Exercise materials below:

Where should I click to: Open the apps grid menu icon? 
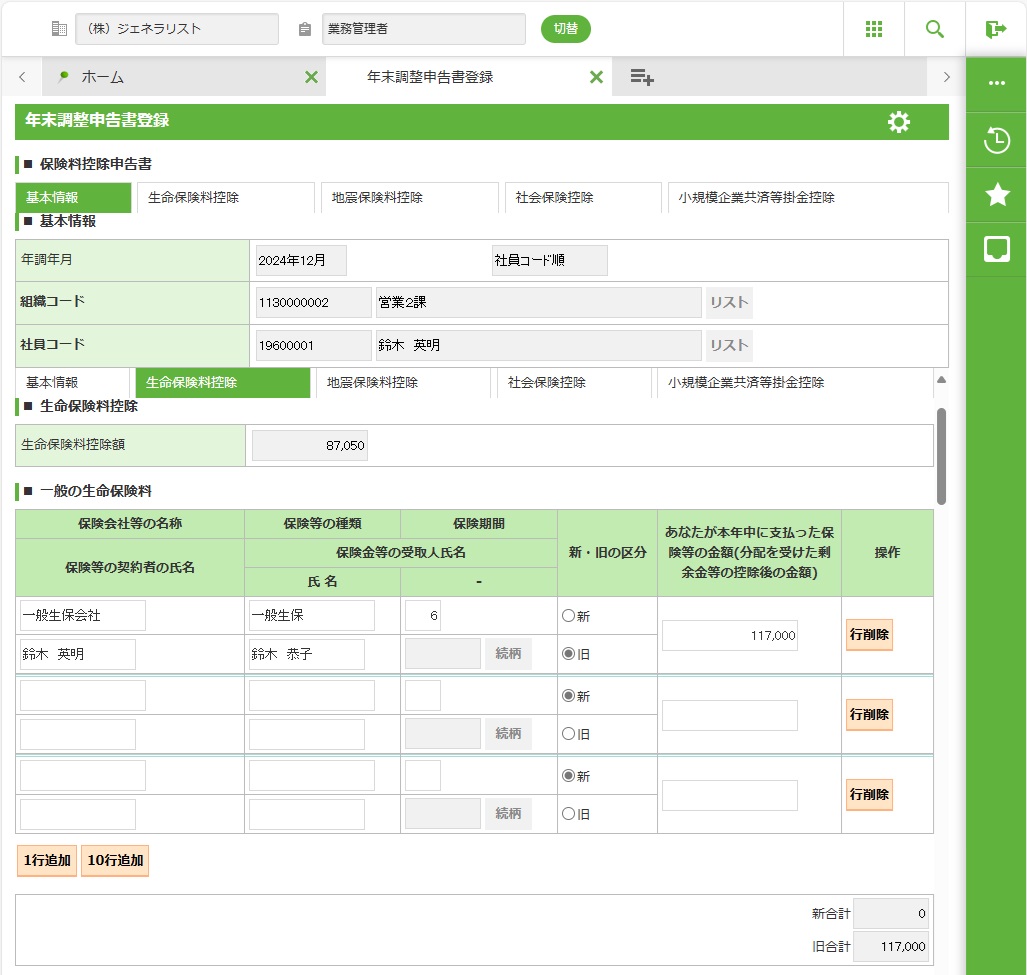coord(874,29)
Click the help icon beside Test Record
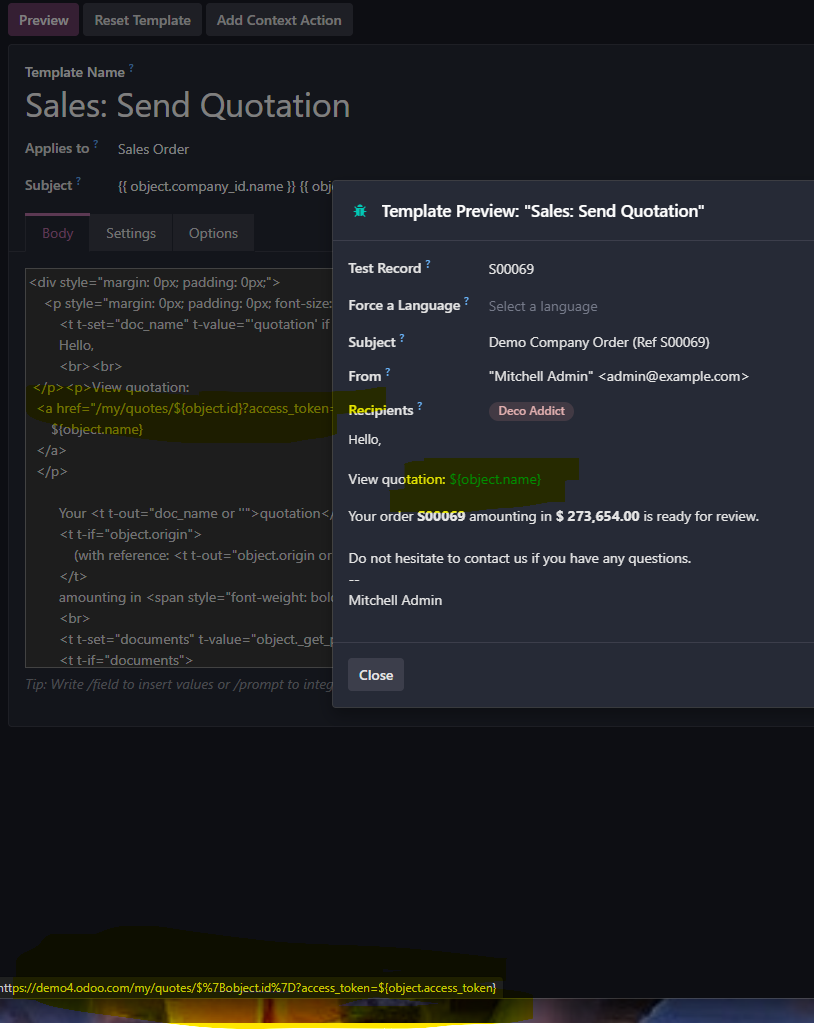 [428, 264]
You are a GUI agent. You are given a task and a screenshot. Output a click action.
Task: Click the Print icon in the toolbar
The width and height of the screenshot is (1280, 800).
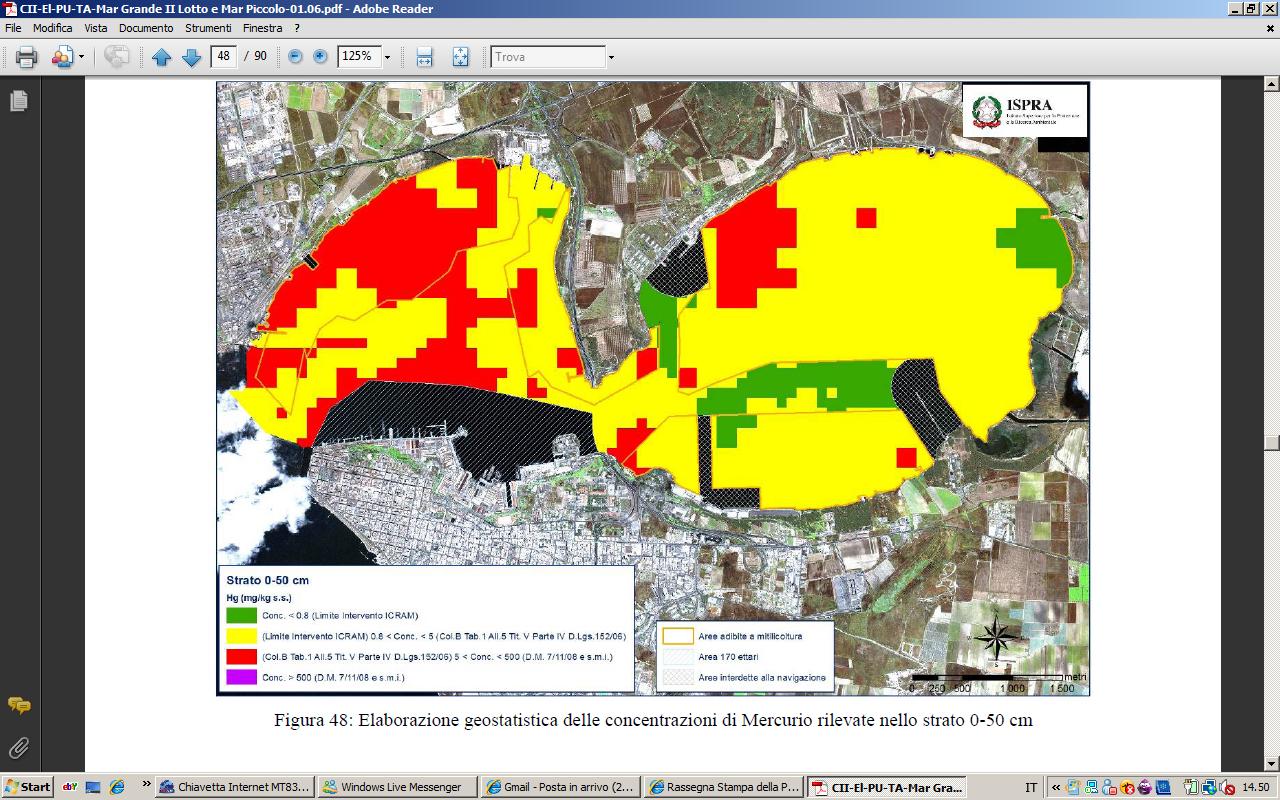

End of Exercise materials.

• [Problem details] From the records above, copy every line that includes the word "screenshot".

• [Task output]
You are a GUI agent. You are given a task and a screenshot. Output a click action.
The width and height of the screenshot is (1280, 800).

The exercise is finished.